Derek S. Chew, MD, MSc, cardiac electrophysiologist at Libin Cardiovascular Institute, University of Calgary, Alberta, Canada, and colleagues conducted a decision analysis with a Markov model to determine a patient’s optimal stroke prevention strategy depending on stroke and bleeding risk.

Atrial fibrillation smartphone
Source: Adobe Stock

Left atrial appendage occlusion (LAAO) is a potential alternative to oral anticoagulants in selected patients with AF,” Chew and colleagues wrote. “Compared with anticoagulants, LAAO decreases major bleeding risk, but there is uncertainty regarding the risk of ischemic stroke compared with anticoagulation.”

The primary endpoint was clinical benefit as measured by quality-adjusted life-years.

In the base-case analysis, the optimal strategy was influenced by baseline risks for stroke and bleeding, the researchers wrote.

“The combined risks favored LAAO for higher bleeding risk, but that benefit became less certain at higher stroke risks,” they wrote. “For example, at a HAS-BLED score of 5, LAAO was favored in more than 80% of model simulations for CHA2DS2-VASc scores between 2 and 5.”

In patients at low bleeding risk, with HAS-BLED scores of 0 or 1, the probability that LAAO would yield more QALYs than oral anticoagulation in at least 80% of model simulations was limited only to patients at low stroke risk, with a CHA2DS2-VASc score of 2 or lower, according to the researchers.

Because direct oral anticoagulants are associated with less bleeding than warfarin, their net benefit is more certain than that of LAAO, Chew and colleagues wrote.

In sensitivity analyses, the results did not change when the ORBIT score was used instead of the HAS-BLED score, nor did they change when different sources for LAAO clinical effectiveness data were used.

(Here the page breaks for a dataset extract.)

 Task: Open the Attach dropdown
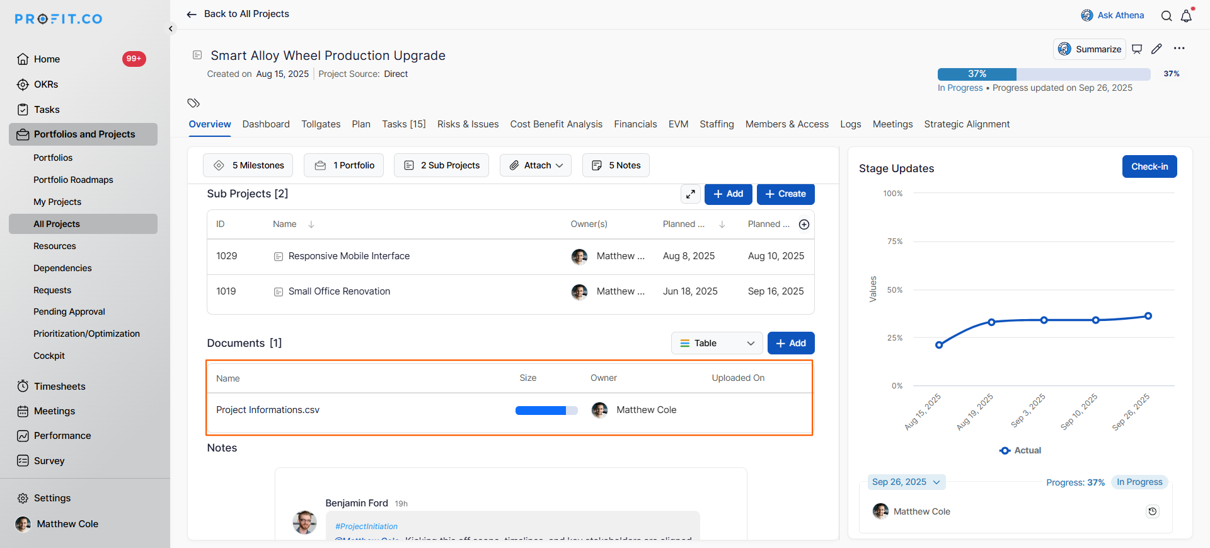tap(536, 165)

“The relative clinical benefit of LAAO and oral anticoagulants in patients with AF depends on the patients’ baseline risks for stroke and bleeding,” Chew and colleagues wrote. “The LAAO strategy was preferred in those with the highest risk for bleeding. However, the benefit became less certain with increasing risk for ischemic stroke and decreasing bleeding risk. This description of LAAO benefit has the potential to improve shared decision-making when selecting patients for LAAO.”

In a related editorial, Bharat K. Kantharia, MD, clinical professor of medicine at Icahn School of Medicine at Mount Sinai and president of Cardiovascular and Heart Rhythm Consultants in New York, wrote: “Chen and colleagues’ innovative and insightful work has substantial scientific merit. However, clinicians caring for patients with AF need further research to guide decisions when faced with the dilemma of anticoagulation vs. LAAO.”